# [Text under study]
━━━━━━━━━━

No. 89 – Ottawa Redblacks
- Position: Wide receiver
- CFL status: Global

Personal information
- Born: November 16, 1992 (age 33) Jamaica
- Listed height: 6 ft 5 in (1.96 m)
- Listed weight: 240 lb (109 kg)

Career information
- High school: Independence (Charlotte, NC)
- College: None
- CFL draft: 2023G (1st round, 7th overall pick)

Career history
- 2017–2018: Houston Texans
- 2019: San Antonio Commanders
- 2023: St. Louis Battlehawks*
- 2023: BC Lions*
- 2024–2026: Hamilton Tiger-Cats
- 2026–present: Ottawa Redblacks
- * Offseason or practice squad member only
- Stats at Pro Football Reference
- Stats at CFL.ca

= Jevoni Robinson =

Jamaican gridiron football player (born 1992)

Jevoni Robinson (born November 16, 1992) is a Jamaican professional Canadian football wide receiver for the Ottawa Redblacks of the Canadian Football League (CFL) and former basketball player. He played college basketball at NC State and Barry. He has also been a member of the Houston Texans of the National Football League (NFL), the San Antonio Commanders of the Alliance of American Football (AAF), the St. Louis Battlehawks of the XFL, and the BC Lions and Hamilton Tiger-Cats of the CFL.

━━━━━━━━━━

# [Study material]

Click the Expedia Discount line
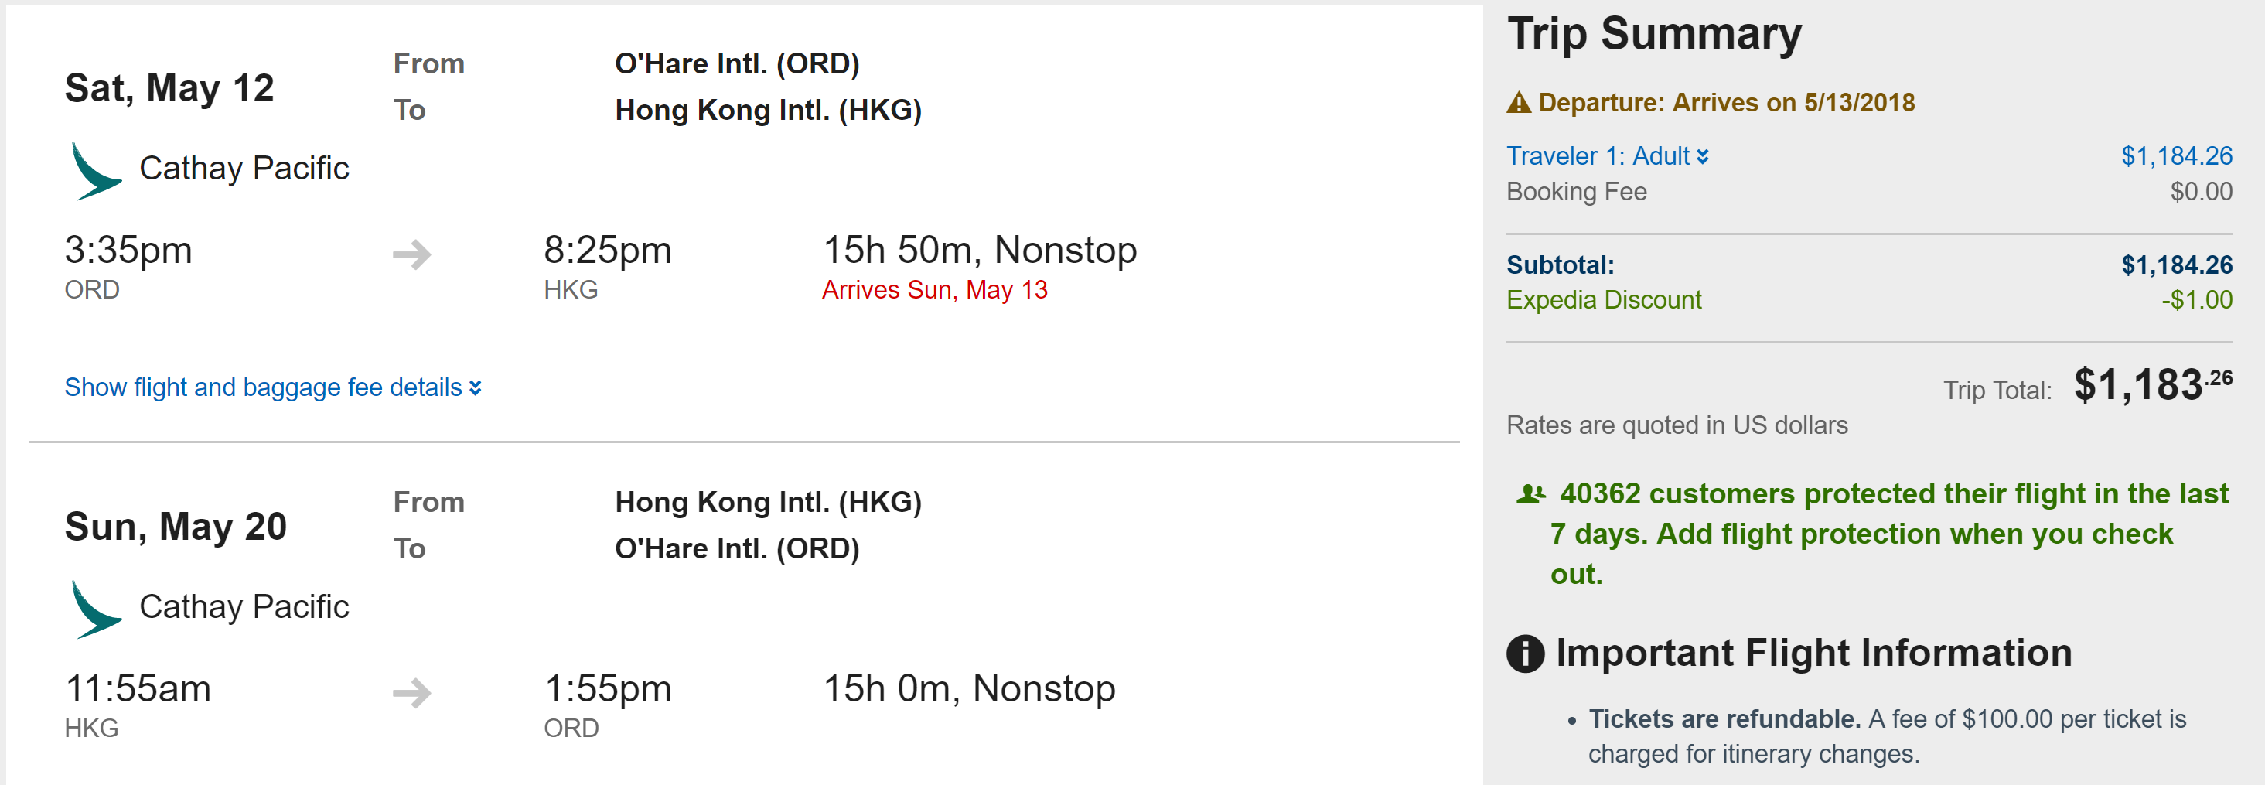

━━━━━━━━━━

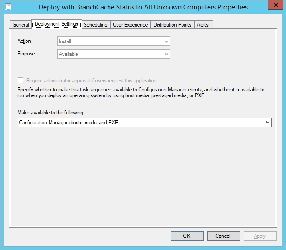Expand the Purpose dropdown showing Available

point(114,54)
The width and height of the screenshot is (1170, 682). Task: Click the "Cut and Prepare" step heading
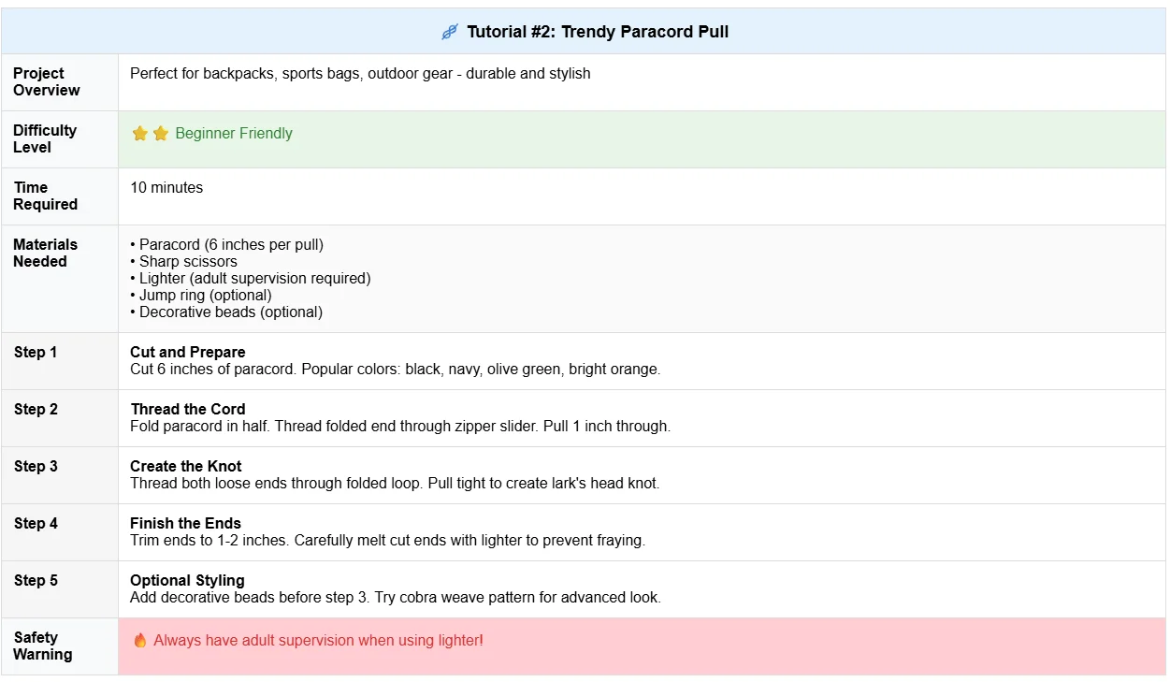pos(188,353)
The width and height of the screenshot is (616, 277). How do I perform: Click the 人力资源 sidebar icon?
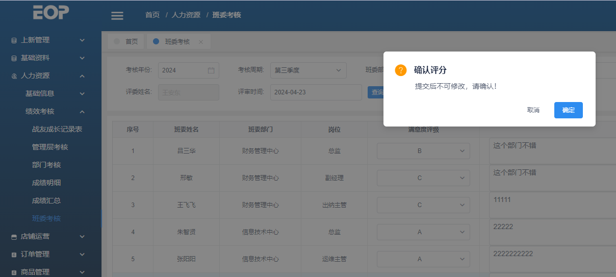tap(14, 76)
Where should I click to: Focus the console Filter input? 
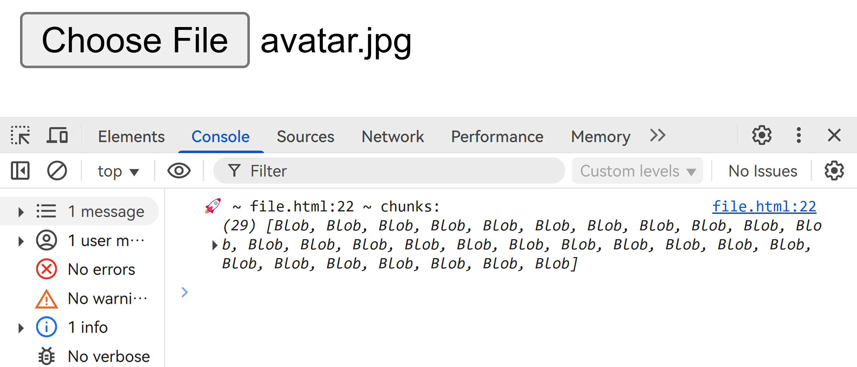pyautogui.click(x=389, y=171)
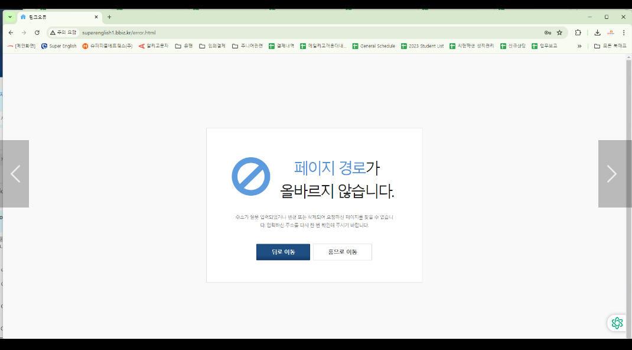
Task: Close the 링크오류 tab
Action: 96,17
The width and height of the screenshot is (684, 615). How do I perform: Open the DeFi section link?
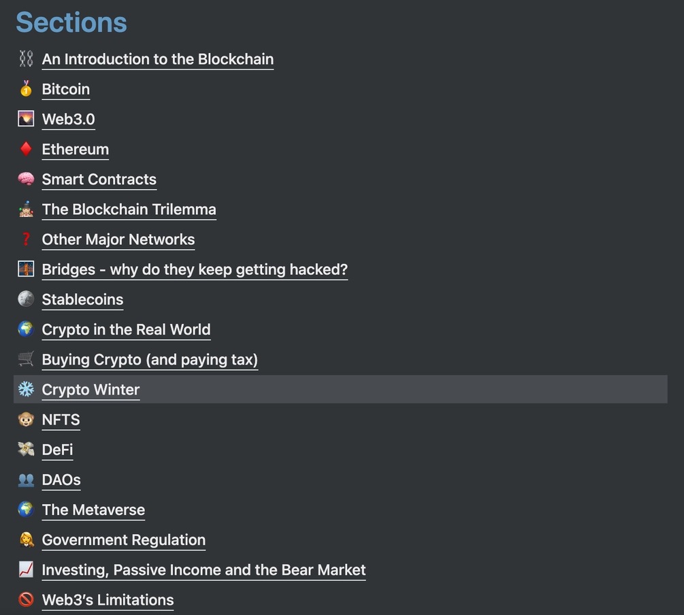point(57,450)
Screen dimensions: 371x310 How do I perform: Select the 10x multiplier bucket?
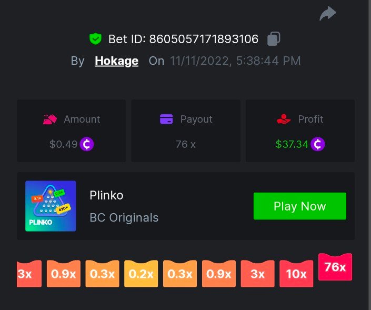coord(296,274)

━━━━━━━━━━

# [What this exercise asks]
a: According to the Jevoni Robinson article, at which two schools did he play college basketball?
b: Carry on the Jevoni Robinson article from its final sentence.

# [Answers provided]
a: NC State and Barry.

b:
==Early life==
Robinson was born in Jamaica, growing up participating in cricket, rugby, soccer, and track. He attended Bridgeport High School in Jamaica before moving to the United States and attending Independence High School in Charlotte, North Carolina for his junior and senior years of high school. He only played one season of high school football, as a wide receiver, and only caught one pass. He did not play basketball in high school.

==Basketball career==
===NC State===
Robinson first attended North Carolina Central University as a non-athlete student. After spending one year at North Carolina Central and undergoing a growth spurt, he transferred to North Carolina State University. At NC State, he emailed associate head coach Bobby Lutz to try and get a tryout for the college basketball team but did not receive a response. However, after an NC State team manager saw Robinson dunking in a gym, he ended up making the team.

Robinson played in 12 games for NC State during the 2012–13 season and five games during the 2013–14 season. He only averaged 1.1 minutes a game during his NC State career.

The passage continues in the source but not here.